Task description: Convert the records below into a JSON list of strings, with one string for each line and no entries for blank lines.

Supplied records:
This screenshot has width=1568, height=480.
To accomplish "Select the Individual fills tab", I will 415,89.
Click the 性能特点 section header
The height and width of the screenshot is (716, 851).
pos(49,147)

Output of the exercise:
[
  "This screenshot has width=1568, height=480.",
  "To accomplish \"Select the Individual fills tab\", I will 415,89.",
  "Click the 性能特点 section header",
  "The height and width of the screenshot is (716, 851).",
  "pos(49,147)"
]